Alejandra Acosta es una ilustradora y diseñadora chilena, dedicada profesionalmente a la ilustración desde 2008. Actualmente combina su trabajo creativo con la docencia, desempeñándose como profesora de Ilustración en la Universidad del Desarrollo y en la Pontificia Universidad Católica de Chile.
A lo largo de su trayectoria ha publicado libros para niños y adultos con editoriales de Chile y del extranjero. También colabora de manera constante con medios impresos y diversas marcas.
Su obra se distingue por un lenguaje gráfico diverso y experimental. La investigación de técnicas y soportes forma parte esencial de su proceso creativo, permitiéndole abordar cada proyecto desde nuevas miradas y exploraciones visuales.

Esa búsqueda se manifiesta con claridad en el proyecto de la camisa blanca. Una iniciativa concebida y desarrollada íntegramente por mujeres. Diez artistas diseñaron su propia camisa, incorporando en cada pieza su identidad y disciplina. Las ilustraciones estuvieron a cargo de Alejandra, quien desde un estilo delicado, minimalista y profundamente personal, logró capturar la esencia de cada creadora y de sus diseños.
De esta colaboración surgieron diez ilustraciones que posteriormente se transformaron en un set de postales. Hoy te invitamos a conocer más sobre su proceso creativo y el talento con el que Alejandra dio forma visual a esta experiencia colectiva.
PROCESO CREATIVO | ILUSTRAR LAS CAMISAS
¿Cómo mantuviste coherencia entre las 10 ilustraciones sin perder la individualidad de cada una?

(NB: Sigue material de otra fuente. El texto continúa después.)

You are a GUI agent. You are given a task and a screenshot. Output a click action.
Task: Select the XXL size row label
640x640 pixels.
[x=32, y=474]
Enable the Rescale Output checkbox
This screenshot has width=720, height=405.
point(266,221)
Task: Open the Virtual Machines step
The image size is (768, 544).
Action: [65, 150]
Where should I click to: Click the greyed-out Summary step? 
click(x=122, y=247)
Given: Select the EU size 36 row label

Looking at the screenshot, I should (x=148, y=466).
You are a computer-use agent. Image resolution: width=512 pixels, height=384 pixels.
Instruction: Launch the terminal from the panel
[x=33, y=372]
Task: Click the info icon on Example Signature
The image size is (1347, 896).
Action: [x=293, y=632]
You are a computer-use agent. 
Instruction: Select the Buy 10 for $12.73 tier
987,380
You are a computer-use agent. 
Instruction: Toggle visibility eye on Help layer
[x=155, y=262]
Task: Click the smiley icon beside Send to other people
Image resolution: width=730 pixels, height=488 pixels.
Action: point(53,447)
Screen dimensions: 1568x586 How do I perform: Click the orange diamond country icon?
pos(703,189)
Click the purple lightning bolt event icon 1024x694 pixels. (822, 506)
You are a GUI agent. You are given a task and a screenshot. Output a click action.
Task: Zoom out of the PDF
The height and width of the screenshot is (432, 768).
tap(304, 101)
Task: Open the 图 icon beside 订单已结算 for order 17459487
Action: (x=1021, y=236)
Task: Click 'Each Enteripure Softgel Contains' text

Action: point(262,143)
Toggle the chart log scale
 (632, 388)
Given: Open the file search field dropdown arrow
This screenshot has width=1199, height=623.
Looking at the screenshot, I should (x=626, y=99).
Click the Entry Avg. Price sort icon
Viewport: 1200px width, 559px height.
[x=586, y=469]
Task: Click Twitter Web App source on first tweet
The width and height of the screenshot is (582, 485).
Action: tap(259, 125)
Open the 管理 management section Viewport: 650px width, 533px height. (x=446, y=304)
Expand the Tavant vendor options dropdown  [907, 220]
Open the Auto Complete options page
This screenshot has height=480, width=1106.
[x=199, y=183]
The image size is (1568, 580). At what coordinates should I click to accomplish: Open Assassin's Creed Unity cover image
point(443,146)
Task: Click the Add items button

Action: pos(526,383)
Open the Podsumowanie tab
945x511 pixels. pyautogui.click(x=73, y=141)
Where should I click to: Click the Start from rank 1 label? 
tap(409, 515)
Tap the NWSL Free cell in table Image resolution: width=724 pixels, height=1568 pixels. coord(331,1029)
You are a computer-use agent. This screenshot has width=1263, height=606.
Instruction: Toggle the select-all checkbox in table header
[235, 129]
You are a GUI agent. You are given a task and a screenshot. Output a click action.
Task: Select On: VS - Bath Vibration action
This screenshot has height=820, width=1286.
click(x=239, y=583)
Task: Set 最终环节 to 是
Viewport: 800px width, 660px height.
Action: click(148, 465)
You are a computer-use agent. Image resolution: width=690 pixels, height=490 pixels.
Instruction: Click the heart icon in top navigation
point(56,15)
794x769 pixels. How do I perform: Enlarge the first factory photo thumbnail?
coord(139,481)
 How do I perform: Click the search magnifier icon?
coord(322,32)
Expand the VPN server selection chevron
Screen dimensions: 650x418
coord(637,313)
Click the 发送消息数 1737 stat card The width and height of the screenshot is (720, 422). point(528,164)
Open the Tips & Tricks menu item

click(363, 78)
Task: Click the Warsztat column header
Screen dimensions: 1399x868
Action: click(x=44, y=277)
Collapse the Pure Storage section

Para mí, la coherencia radica en un lenguaje visual común, como una paleta de colores o una materialidad específica. En este caso me pareció importante trabajar con una línea limpia, pero que al mismo tiempo tuviera una gestualidad interesante, sobre todo porque el énfasis lo puse en la construcción de cada una de las camisas y en los detalles que las hacen únicas, como pliegues o costuras.
¿Hubo alguna historia personal o detalle gestual que se transformara en un punto clave de un retrato?
Me propuse enfocarme en un detalle especial que la hiciera especial a cada una. En algunos casos, era un accesorio icónico, en otros un corte de pelo que la hace única. Esto me ayudó a transmitir la individualidad de cada artista, como un lenguaje silencioso y esos pequeños gestos se convirtieron finalmente en el corazón de los retratos.
¿Cómo equilibraste tu estilo personal con la necesidad de hacer visible la identidad de otras artistas y creadoras?
Mi estilo es algo que no puedo dejar de lado, pero cuando ilustro a otras personas, siempre trato de incluir elementos que representen su identidad. Me interesa que cada retrato mantenga un equilibrio entre lo que soy como ilustradora y lo que cada una de ellas proyecta.
¿Qué significó para ti asumir la tarea de ilustrar a las 10 mujeres del proyecto junto a sus camisas?
Fue un tremendo honor. Pas Denom es una marca que admiro desde hace tiempo. Como ex directora de arte de una revista de moda, siempre me ha interesado la relación entre la moda y la sociedad, y la forma en que la ropa dialoga con la vida real.
Como ilustradora fue una oportunidad de conectar con historias que no son las mías. Ilustrarlas no solo era un trabajo de diseño, sino de escucha, de hacer visible lo que cada una de estas mujeres representa.
¿Cómo entendiste el desafío de representar no solo a cada mujer, sino también la esencia de su camisa?
El desafío estaba en no quedarme solo con lo obvio. La camisa es más que una prenda, es parte de una historia, una actitud, un momento. La clave fue entender esa conexión: cómo la camisa se convierte en un reflejo de la mirada de cada una de estas mujeres, y cómo a través de la ilustración poder expresar su esencia.